Segment Open

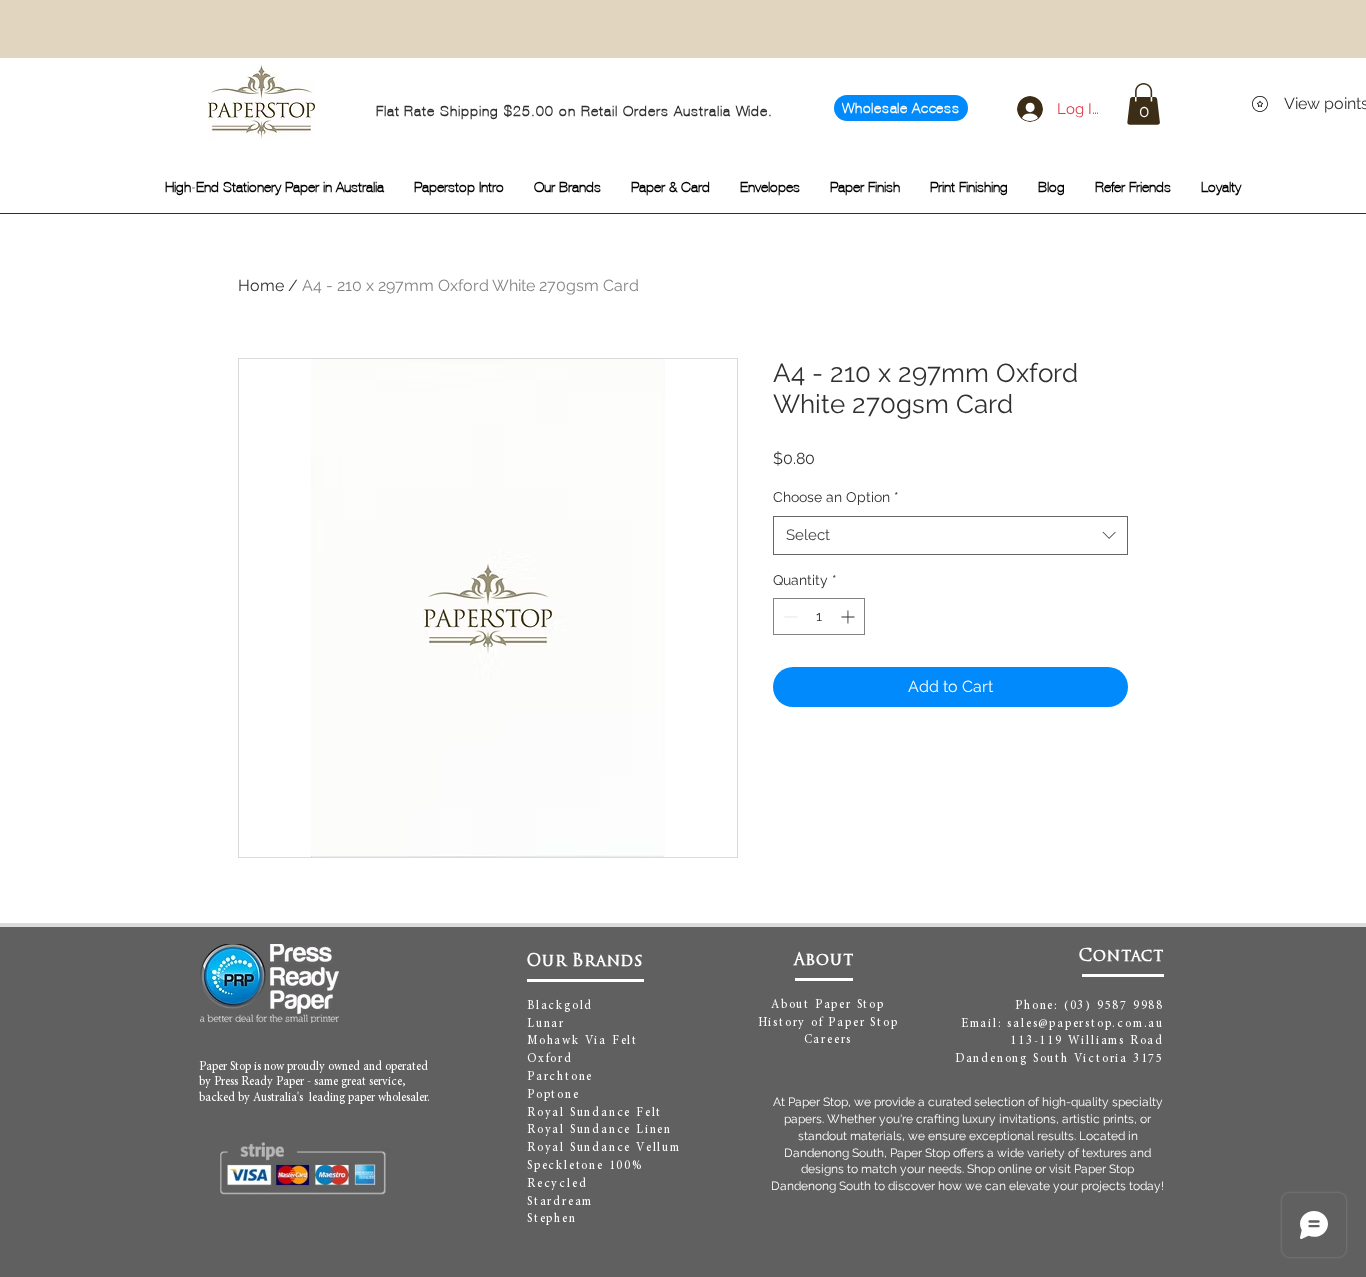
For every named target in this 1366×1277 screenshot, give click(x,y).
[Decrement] (788, 616)
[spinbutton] (819, 616)
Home (261, 285)
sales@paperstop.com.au (1085, 1024)
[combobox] (950, 535)
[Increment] (849, 616)
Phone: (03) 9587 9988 (1089, 1006)
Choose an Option (836, 497)
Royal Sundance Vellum (604, 1148)
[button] (1143, 104)
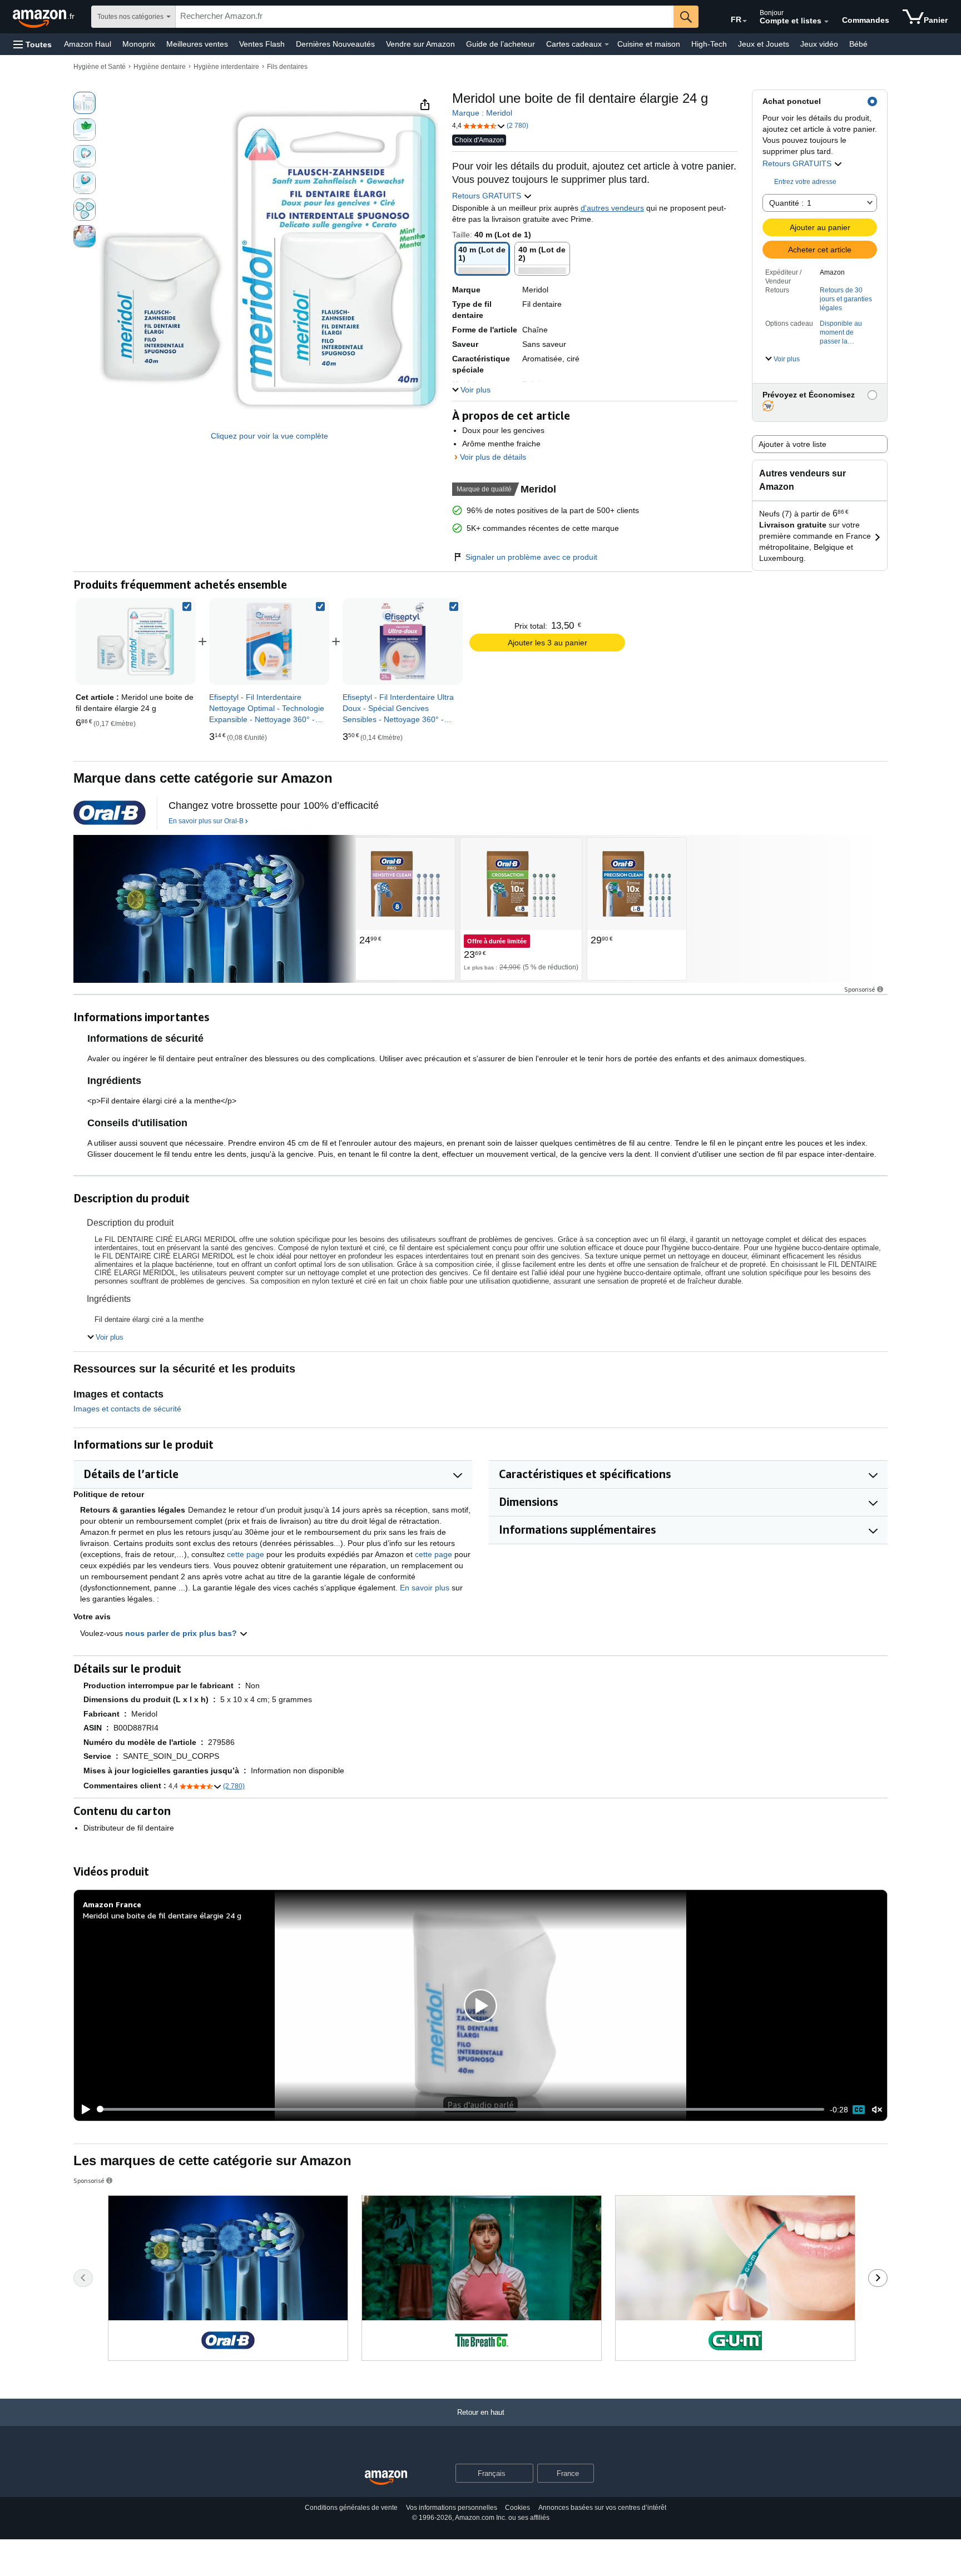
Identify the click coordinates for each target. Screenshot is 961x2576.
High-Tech (709, 43)
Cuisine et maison (648, 43)
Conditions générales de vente (351, 2508)
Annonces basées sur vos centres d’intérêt (602, 2508)
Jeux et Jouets (763, 43)
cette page (245, 1554)
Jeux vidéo (819, 43)
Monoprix (138, 43)
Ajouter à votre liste (792, 444)
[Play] (83, 2110)
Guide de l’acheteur (500, 43)
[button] (32, 44)
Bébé (858, 43)
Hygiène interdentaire (226, 67)
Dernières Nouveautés (335, 43)
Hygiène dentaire (159, 67)
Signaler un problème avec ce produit (531, 557)
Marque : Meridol (482, 112)
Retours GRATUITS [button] (798, 163)
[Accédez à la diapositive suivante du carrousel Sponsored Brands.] (878, 2278)
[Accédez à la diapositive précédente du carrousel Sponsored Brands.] (83, 2278)
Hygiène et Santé (99, 67)
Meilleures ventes (197, 43)
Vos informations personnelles (451, 2508)
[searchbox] (424, 16)
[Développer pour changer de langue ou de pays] (744, 21)
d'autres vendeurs (612, 207)
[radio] (84, 102)
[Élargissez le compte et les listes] (826, 22)
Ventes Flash (262, 43)
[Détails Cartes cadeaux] (607, 44)
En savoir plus (424, 1587)
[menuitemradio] (859, 2109)
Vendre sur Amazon (420, 43)
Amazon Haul (87, 43)
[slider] (460, 2109)
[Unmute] (877, 2109)
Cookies (517, 2508)
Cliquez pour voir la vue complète (269, 435)
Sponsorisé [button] (859, 989)
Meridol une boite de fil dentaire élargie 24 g (162, 1915)
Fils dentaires (287, 67)
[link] (269, 641)
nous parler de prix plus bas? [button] (182, 1633)
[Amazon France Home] (386, 2477)
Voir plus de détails (493, 456)
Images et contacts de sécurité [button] (127, 1408)
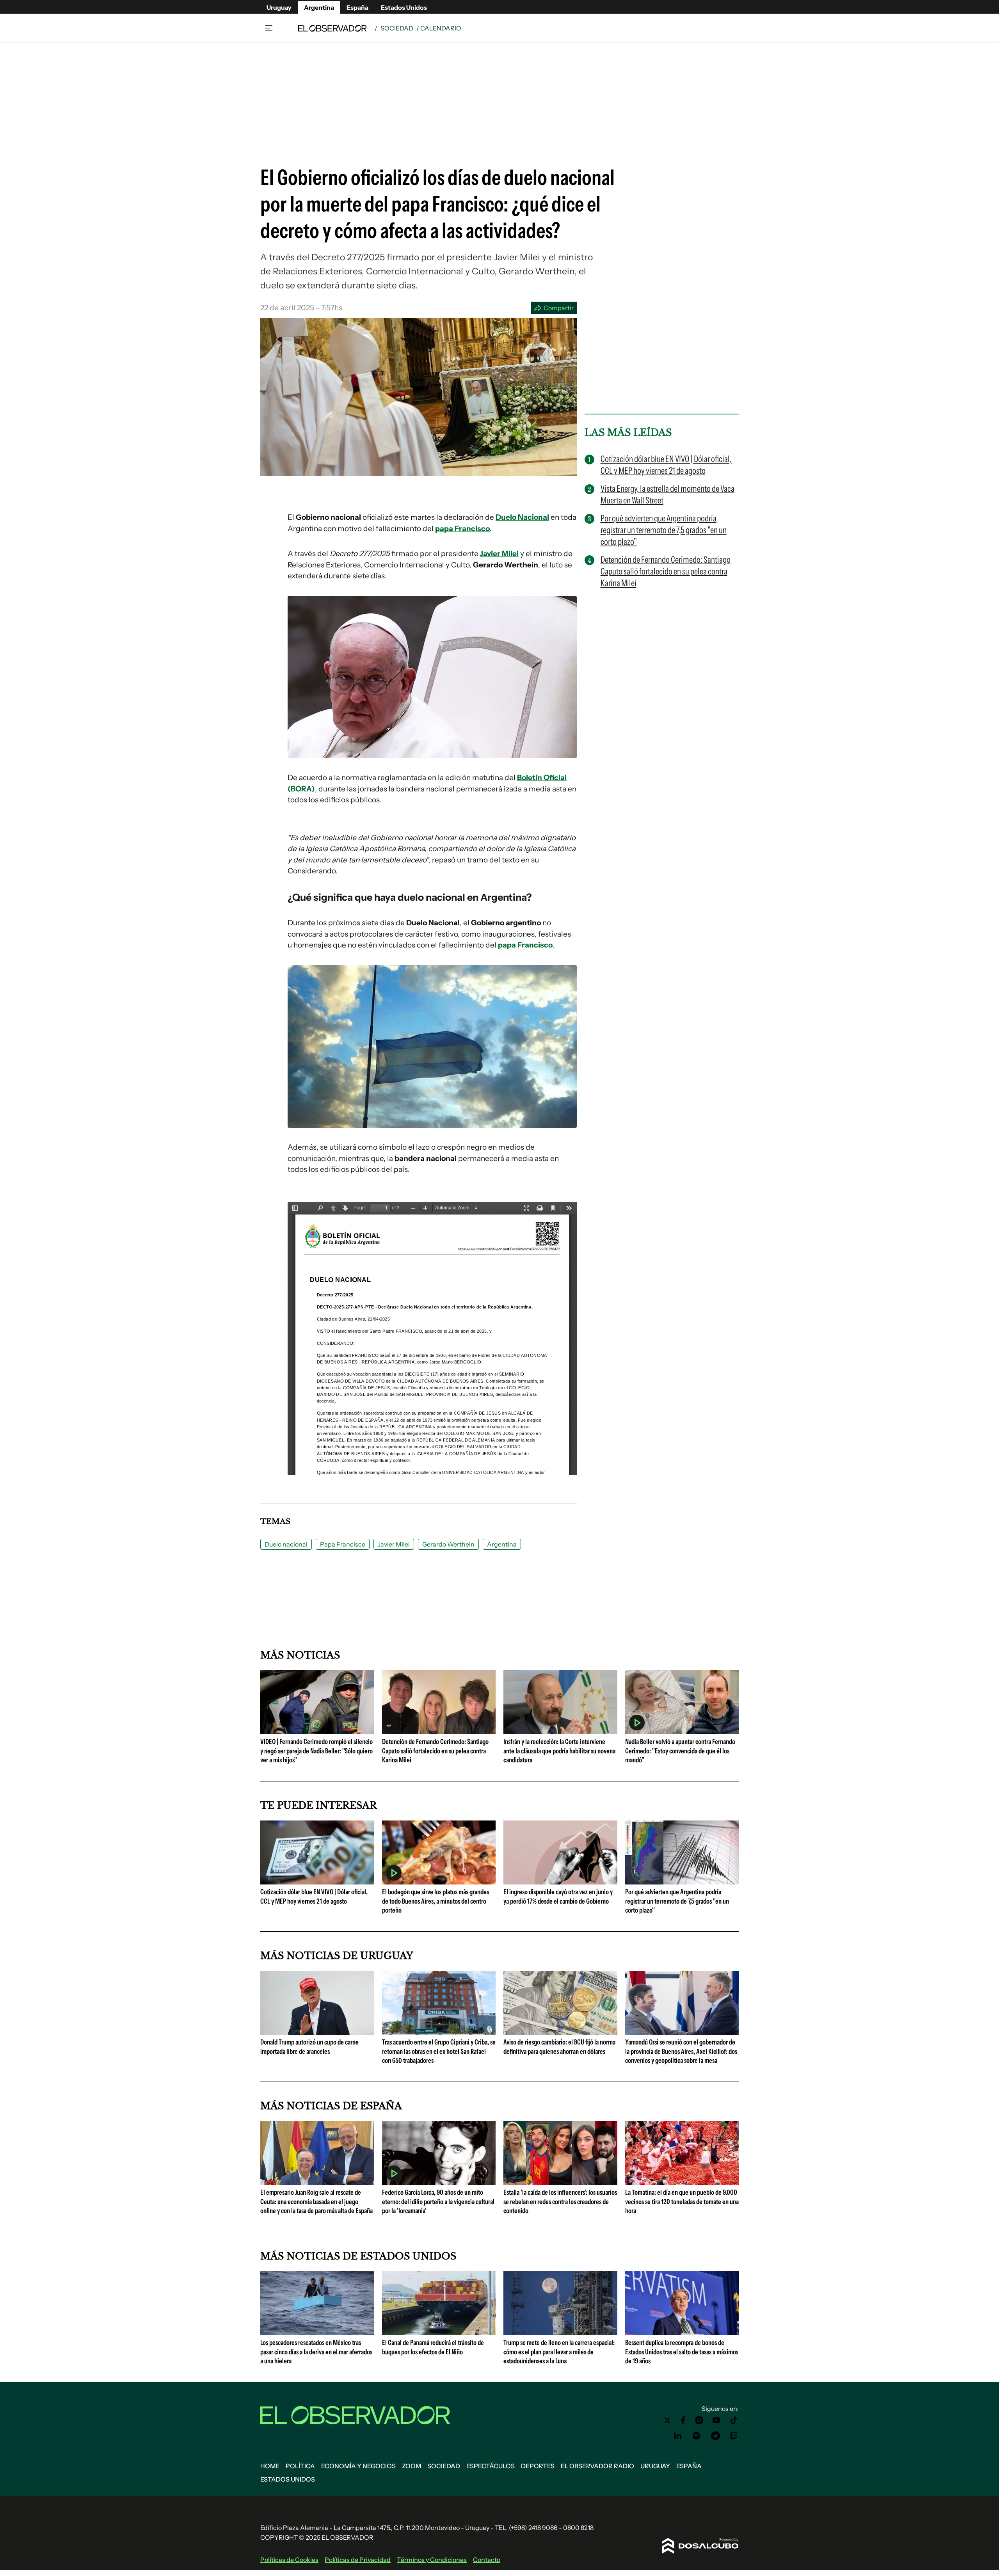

Segment Closed

** Work task **
Would you please restate the records word for word, excluding any images?

** Written solution **
For every named target in this 1366×1277 screenshot, give click(x,y).
[Decrement] (788, 616)
[spinbutton] (819, 616)
Home (261, 285)
sales@paperstop.com.au (1085, 1024)
[combobox] (950, 535)
[Increment] (849, 616)
Phone: (03) 9587 9988 (1089, 1006)
Choose an Option (836, 497)
Royal Sundance Vellum (604, 1148)
[button] (1143, 104)
Identify the click coordinates for each target. Screenshot is 961x2576.
High-Tech (709, 43)
Cuisine et maison (648, 43)
Conditions générales de vente (351, 2508)
Annonces basées sur vos centres d’intérêt (602, 2508)
Jeux et Jouets (763, 43)
cette page (245, 1554)
Jeux vidéo (819, 43)
Monoprix (138, 43)
Ajouter à votre liste (792, 444)
[Play] (83, 2110)
Guide de l’acheteur (500, 43)
[button] (32, 44)
Bébé (858, 43)
Hygiène interdentaire (226, 67)
Dernières Nouveautés (335, 43)
Hygiène dentaire (159, 67)
Signaler un problème avec ce produit (531, 557)
Marque : Meridol (482, 112)
Retours GRATUITS [button] (798, 163)
[Accédez à la diapositive suivante du carrousel Sponsored Brands.] (878, 2278)
[Accédez à la diapositive précédente du carrousel Sponsored Brands.] (83, 2278)
Hygiène et Santé (99, 67)
Meilleures ventes (197, 43)
Vos informations personnelles (451, 2508)
[searchbox] (424, 16)
[Développer pour changer de langue ou de pays] (744, 21)
d'autres vendeurs (612, 207)
[radio] (84, 102)
[Élargissez le compte et les listes] (826, 22)
Ventes Flash (262, 43)
[Détails Cartes cadeaux] (607, 44)
En savoir plus (424, 1587)
[menuitemradio] (859, 2109)
Vendre sur Amazon (420, 43)
Amazon Haul (87, 43)
[slider] (460, 2109)
[Unmute] (877, 2109)
Cookies (517, 2508)
Cliquez pour voir la vue complète (269, 435)
Sponsorisé [button] (859, 989)
Meridol une boite de fil dentaire élargie 24 g (162, 1915)
Fils dentaires (287, 67)
[link] (269, 641)
nous parler de prix plus bas? [button] (182, 1633)
[Amazon France Home] (386, 2477)
Voir plus de détails (493, 456)
Images et contacts de sécurité [button] (127, 1408)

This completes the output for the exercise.